## EXERCISE
In the listing below, report how many lines include the string "Given", giving only that number.

## THE RECORDS
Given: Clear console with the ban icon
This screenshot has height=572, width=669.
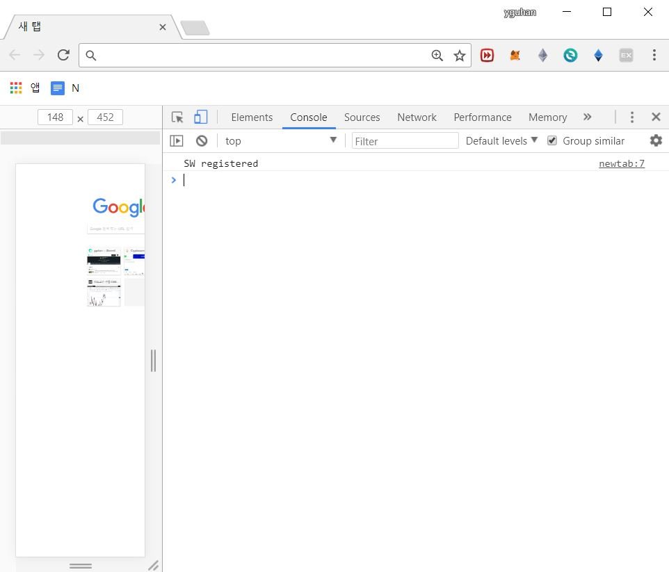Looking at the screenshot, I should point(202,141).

--

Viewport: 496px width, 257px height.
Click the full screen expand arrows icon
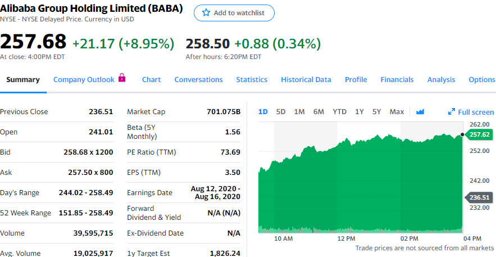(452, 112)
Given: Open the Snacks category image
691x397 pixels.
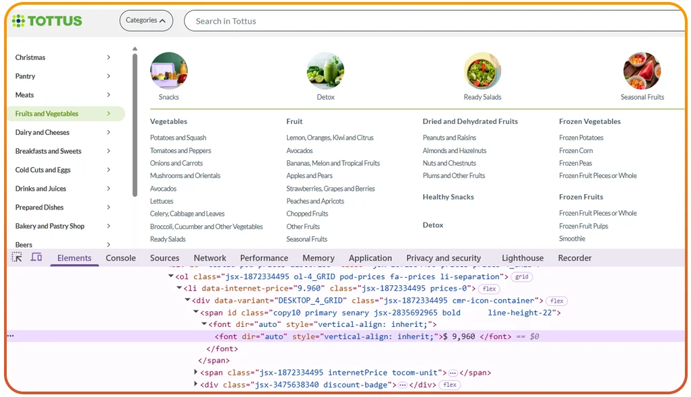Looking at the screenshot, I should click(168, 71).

## SOLUTION TO THIS PROBLEM
2